Ever get emotional about your investments?
Often, it’s wise to trust our emotions, but something strange happens when it comes to investing. When markets soar, our emotions try to sway us to buy high, and when markets fall, our emotional response is to want to sell—the opposite of the “buy low, sell high” investment ideal.
The chart shows the path of investment performance through a complete market cycle, noting the investor emotions commonly triggered at each stage. Letting our emotions get the best of us can spell trouble in both the upswing and downswing.
The perils of temptation during a bull run
Even though history tells us markets always have their ups and downs, it’s common in the midst of a long bull run to think, “this time, it’s different.” It can feel like we’ve reached a new era of ongoing economic growth, and our portfolio value will continue to climb—without the risk of a bear market or crash. Many investors experienced this emotional response in the prolonged bull run during the 2010s.
The danger is that an overly optimistic view can lead an investor to stray from their long-term plan. For example, a conservative investor could fall prey to the fear of missing out, load up on equities beyond their risk tolerance and become exposed to unnecessary anxiety and potential losses when markets become volatile. Someone nearing retirement, unable to resist the temptation of high-flying markets, might invest savings in equities that they’d normally commit to fixed-income investments—putting their planned retirement date at risk.
The setbacks arising from acting on worry or fear
The feeling of “this time, it’s different” can be just as powerful in down markets. When markets near or reach the bottom of the trough, investors may experience a sense of doom—that this time, markets won’t rebound.
Behavioural economists say that the psychological pain of a significant financial loss is twice as impactful as the joy of a financial gain. Some investors may have felt this gloom in the 2020 pandemic market crash, though it was short-lived, or during the global financial crisis of 2008 to 2010. Investors who worry that their life savings won’t ever recover to their former value can keep in mind that, even though past performance doesn’t guarantee future results, every correction or bear market has been followed by a recovery and, eventually, a bull market.
Acting on worry can be harmful financially. Selling assets turns a paper loss into an actual loss. Directing new contributions formerly designated for equities to fixed-income investments instead can put long-term financial goals at risk. Temporarily halting contributions sacrifices the opportunity to purchase investments at a discount—and means accepting higher prices when eventually buying back in.
The remedy for emotional investing
When markets enjoy an upswing, be content that you’re prospering.

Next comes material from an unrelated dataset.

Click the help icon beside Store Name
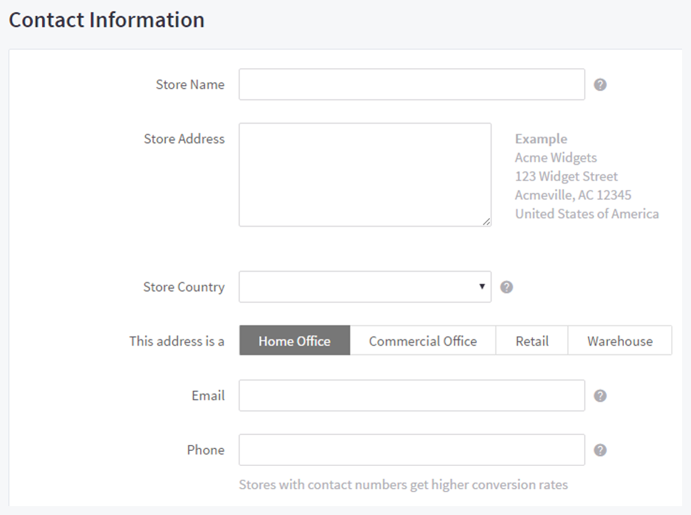The width and height of the screenshot is (691, 515). 600,84
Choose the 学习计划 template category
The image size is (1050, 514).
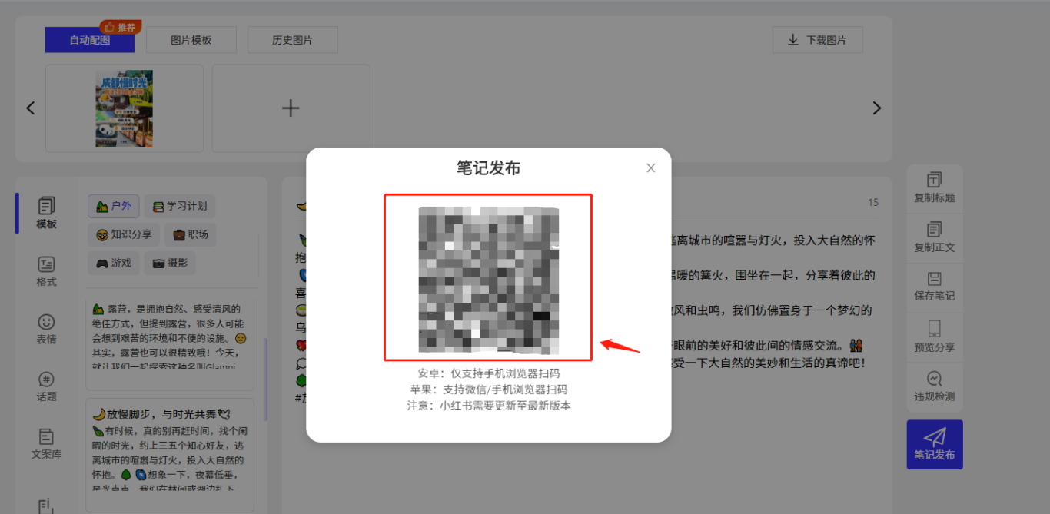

When markets are in correction mode, be patient. It’s always best to stick to your investment strategy throughout the market cycle. A fully diversified portfolio helps smooth out portfolio performance. Meanwhile, making regular contributions ensures that you won’t over-invest when prices are higher, and you’ll purchase investments at a discount when prices are lower. It’s the tried-and-true principles that keep you on track to achieving your long-term financial objectives.